Target pointing data:

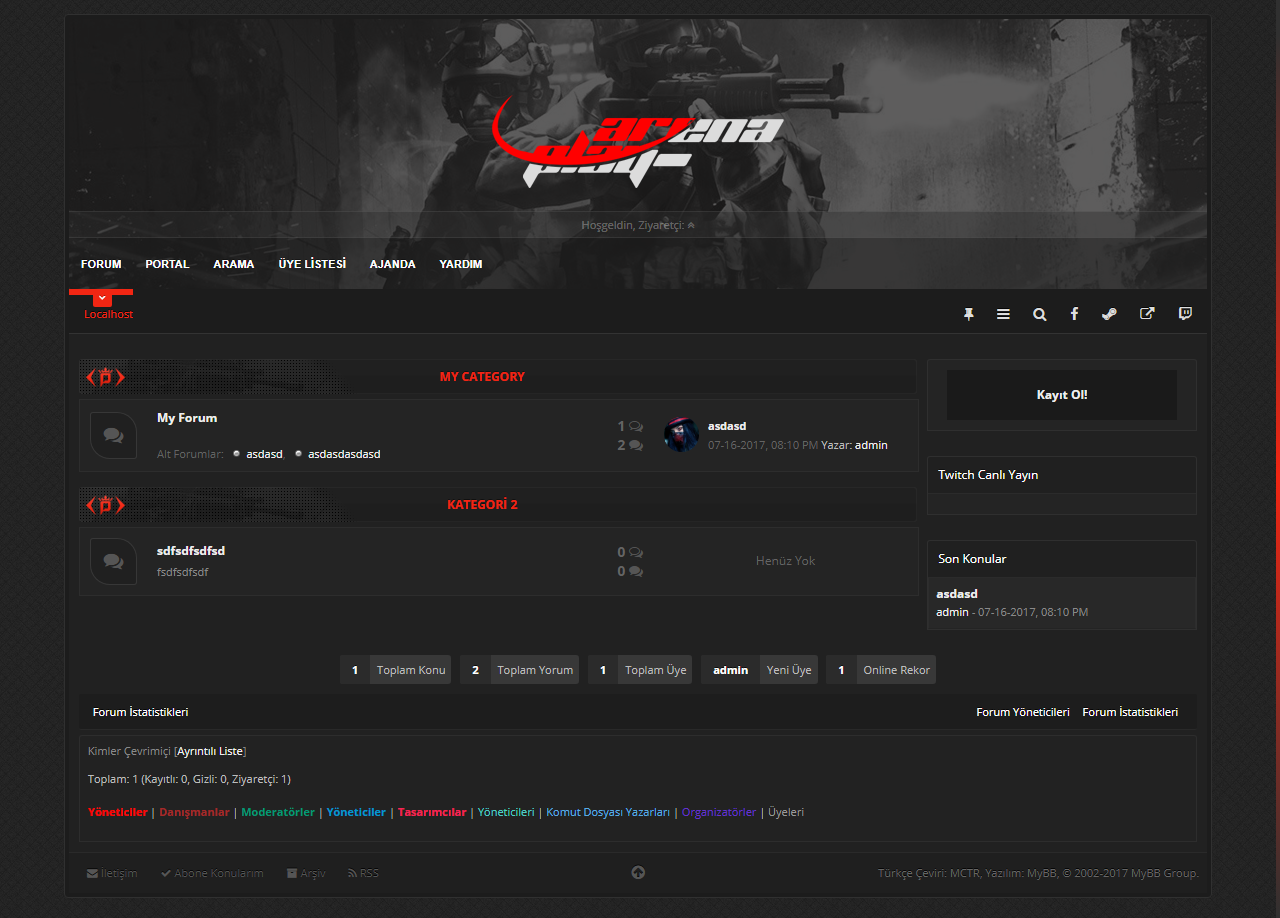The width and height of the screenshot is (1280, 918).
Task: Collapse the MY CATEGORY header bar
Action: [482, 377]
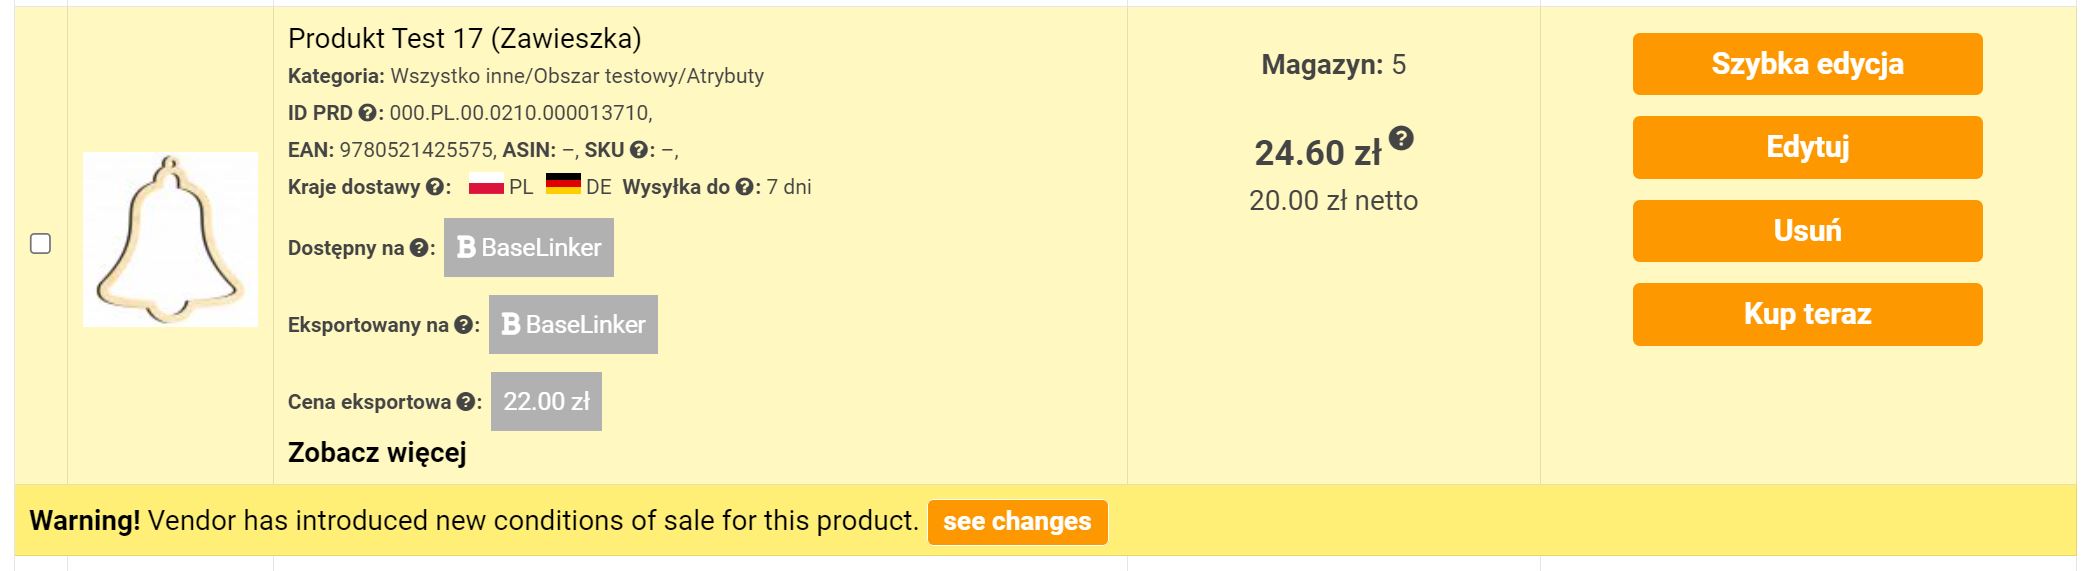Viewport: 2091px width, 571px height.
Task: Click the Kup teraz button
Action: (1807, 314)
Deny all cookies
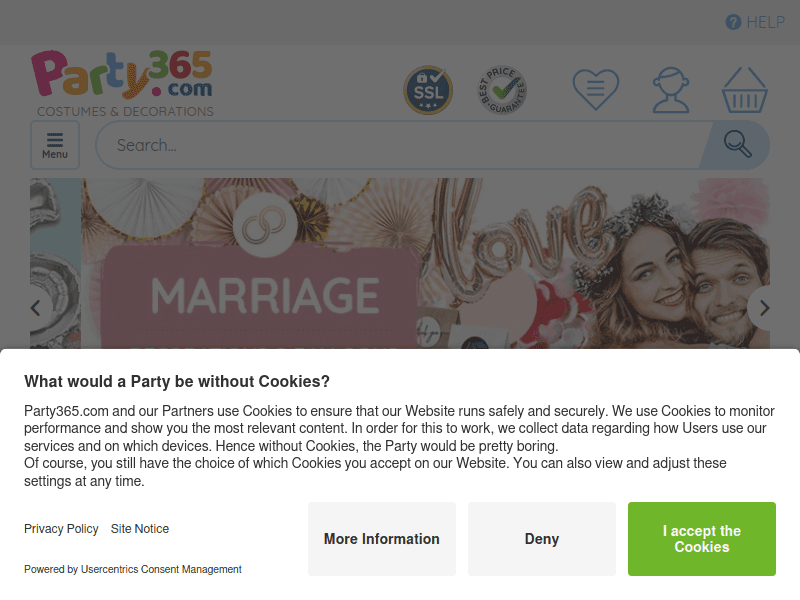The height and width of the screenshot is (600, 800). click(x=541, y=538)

The task: Write out every line of the rows above verbatim, omitting the pictures.

Exercise response:
The width and height of the screenshot is (1280, 918).
Task: Collapse the MY CATEGORY header bar
Action: [482, 377]
Viewport: 2091px width, 571px height.
Task: Click the Kup teraz button
Action: (1807, 314)
Deny all cookies
The height and width of the screenshot is (600, 800). click(x=541, y=538)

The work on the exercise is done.